• [Task details]:
Would you filter these records and copy every line that has the word "width"?

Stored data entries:

· · ·

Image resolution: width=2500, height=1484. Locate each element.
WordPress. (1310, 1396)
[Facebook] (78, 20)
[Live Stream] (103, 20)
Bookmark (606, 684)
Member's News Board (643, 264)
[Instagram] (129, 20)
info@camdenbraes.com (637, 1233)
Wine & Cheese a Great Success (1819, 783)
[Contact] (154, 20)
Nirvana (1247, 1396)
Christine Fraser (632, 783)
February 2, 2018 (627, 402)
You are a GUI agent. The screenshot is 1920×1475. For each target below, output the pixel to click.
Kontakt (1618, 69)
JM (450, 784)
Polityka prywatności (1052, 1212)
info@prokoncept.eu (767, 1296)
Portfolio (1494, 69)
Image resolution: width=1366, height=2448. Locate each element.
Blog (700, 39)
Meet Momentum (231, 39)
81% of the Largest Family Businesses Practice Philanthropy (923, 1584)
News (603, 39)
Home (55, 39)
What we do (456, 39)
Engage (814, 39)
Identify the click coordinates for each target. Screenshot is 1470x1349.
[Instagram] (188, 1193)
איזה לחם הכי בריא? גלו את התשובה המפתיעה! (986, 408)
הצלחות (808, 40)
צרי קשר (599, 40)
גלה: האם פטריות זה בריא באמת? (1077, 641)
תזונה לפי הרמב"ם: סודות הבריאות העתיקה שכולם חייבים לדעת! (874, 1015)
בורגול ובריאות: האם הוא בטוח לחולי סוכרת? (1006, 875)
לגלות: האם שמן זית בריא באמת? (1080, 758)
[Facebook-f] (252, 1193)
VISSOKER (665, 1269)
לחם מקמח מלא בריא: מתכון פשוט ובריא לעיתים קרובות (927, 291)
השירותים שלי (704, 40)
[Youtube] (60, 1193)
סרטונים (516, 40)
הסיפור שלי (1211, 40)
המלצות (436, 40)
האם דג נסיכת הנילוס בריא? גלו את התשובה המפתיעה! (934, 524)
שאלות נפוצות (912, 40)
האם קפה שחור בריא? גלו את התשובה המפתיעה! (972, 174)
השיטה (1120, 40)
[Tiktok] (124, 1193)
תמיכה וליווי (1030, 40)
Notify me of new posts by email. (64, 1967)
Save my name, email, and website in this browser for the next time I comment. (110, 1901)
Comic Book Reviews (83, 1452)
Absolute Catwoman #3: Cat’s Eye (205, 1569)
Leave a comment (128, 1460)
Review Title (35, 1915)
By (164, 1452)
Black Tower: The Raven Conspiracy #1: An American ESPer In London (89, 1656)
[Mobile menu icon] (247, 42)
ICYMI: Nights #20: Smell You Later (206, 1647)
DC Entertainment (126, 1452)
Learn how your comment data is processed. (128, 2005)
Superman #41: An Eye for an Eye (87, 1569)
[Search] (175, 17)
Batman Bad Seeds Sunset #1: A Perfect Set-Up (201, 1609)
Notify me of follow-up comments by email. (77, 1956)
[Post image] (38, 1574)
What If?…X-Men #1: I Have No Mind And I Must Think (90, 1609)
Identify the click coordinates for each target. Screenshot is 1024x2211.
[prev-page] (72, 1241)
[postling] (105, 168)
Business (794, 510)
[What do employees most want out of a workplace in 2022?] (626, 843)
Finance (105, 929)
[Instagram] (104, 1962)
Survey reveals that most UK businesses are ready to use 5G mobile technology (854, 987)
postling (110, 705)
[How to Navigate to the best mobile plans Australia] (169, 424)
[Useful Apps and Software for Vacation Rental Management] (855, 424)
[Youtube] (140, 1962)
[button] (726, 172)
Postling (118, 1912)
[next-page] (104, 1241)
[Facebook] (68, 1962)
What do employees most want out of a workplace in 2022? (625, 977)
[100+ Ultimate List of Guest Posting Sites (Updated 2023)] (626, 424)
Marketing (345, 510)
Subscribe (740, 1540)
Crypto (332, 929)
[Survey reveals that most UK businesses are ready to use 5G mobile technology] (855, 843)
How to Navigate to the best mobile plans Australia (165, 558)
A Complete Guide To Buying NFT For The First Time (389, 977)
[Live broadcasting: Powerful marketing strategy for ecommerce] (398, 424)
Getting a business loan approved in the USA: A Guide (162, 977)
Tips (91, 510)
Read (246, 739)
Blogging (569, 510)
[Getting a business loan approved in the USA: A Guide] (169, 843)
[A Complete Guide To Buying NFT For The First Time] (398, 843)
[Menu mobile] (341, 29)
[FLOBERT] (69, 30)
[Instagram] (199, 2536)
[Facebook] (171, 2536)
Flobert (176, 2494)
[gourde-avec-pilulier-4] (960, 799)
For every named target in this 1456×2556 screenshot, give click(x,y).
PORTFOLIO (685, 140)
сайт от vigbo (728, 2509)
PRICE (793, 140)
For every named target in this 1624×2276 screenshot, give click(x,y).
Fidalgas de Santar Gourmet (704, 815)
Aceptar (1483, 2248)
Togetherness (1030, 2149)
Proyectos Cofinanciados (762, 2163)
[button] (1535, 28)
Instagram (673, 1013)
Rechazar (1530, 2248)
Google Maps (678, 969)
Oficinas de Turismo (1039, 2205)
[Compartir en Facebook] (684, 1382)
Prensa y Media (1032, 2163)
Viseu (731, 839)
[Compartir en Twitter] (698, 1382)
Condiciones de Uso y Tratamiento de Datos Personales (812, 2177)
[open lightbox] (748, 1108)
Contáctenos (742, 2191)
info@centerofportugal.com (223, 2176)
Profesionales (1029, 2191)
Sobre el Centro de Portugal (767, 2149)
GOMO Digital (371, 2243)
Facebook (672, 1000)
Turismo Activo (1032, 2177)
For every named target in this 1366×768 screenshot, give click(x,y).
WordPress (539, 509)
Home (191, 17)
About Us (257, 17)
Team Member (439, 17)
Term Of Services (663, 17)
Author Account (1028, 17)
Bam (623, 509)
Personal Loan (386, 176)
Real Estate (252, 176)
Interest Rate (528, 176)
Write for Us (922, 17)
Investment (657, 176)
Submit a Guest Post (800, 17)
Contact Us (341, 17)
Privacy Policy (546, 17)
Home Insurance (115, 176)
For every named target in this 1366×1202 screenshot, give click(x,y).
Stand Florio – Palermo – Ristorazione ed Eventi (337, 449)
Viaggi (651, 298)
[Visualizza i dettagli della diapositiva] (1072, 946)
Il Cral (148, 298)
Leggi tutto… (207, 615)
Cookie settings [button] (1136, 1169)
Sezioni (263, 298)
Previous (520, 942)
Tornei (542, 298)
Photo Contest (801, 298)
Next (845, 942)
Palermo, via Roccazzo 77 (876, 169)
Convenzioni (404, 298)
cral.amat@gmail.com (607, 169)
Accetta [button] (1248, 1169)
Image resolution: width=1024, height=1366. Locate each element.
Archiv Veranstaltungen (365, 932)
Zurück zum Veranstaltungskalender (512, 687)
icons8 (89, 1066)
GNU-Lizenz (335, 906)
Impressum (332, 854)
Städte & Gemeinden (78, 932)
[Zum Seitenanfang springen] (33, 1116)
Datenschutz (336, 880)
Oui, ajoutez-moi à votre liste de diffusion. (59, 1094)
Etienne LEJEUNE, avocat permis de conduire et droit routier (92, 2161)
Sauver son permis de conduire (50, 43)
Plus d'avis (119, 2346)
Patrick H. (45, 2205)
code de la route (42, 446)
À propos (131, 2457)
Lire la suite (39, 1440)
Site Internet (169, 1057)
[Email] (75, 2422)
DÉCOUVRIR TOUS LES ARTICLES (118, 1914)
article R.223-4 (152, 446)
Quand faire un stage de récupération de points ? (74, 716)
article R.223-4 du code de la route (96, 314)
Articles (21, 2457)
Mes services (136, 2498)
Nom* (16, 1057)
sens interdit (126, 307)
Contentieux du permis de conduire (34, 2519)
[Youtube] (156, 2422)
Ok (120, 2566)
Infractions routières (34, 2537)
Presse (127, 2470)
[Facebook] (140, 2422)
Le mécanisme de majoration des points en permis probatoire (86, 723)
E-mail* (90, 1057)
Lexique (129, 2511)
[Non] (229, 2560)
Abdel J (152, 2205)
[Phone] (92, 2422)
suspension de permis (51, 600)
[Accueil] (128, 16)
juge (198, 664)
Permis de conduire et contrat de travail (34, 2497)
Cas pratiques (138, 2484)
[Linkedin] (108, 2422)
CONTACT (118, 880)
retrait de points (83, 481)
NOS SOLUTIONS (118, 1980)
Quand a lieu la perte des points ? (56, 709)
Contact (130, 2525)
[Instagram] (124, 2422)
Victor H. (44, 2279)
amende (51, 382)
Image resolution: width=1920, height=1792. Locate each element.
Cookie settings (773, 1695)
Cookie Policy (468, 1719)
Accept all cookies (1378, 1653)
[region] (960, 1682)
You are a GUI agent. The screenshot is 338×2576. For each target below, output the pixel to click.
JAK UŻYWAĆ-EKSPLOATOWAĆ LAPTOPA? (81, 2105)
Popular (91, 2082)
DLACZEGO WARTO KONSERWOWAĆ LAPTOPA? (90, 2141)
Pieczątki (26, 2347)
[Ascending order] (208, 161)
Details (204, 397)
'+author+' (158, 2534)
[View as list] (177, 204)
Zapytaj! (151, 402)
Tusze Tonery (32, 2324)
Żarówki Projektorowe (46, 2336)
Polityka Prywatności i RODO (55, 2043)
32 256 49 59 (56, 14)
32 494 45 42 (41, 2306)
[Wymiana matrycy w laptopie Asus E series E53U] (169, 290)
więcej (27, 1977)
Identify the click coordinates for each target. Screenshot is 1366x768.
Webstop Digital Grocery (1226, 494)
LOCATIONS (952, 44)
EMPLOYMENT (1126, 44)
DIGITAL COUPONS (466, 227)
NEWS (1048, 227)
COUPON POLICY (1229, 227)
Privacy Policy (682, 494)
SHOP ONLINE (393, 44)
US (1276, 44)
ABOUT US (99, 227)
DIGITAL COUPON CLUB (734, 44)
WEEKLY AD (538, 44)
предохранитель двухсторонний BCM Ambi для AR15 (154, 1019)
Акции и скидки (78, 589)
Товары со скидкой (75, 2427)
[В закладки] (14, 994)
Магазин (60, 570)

· · ·

• [Exercise output]:
Image resolution: width=2500, height=1484. Locate each element.
Image resolution: width=1366, height=2448. Locate each element.
Image resolution: width=1024, height=1366. Locate each element.
Image resolution: width=1920, height=1792. Locate each element.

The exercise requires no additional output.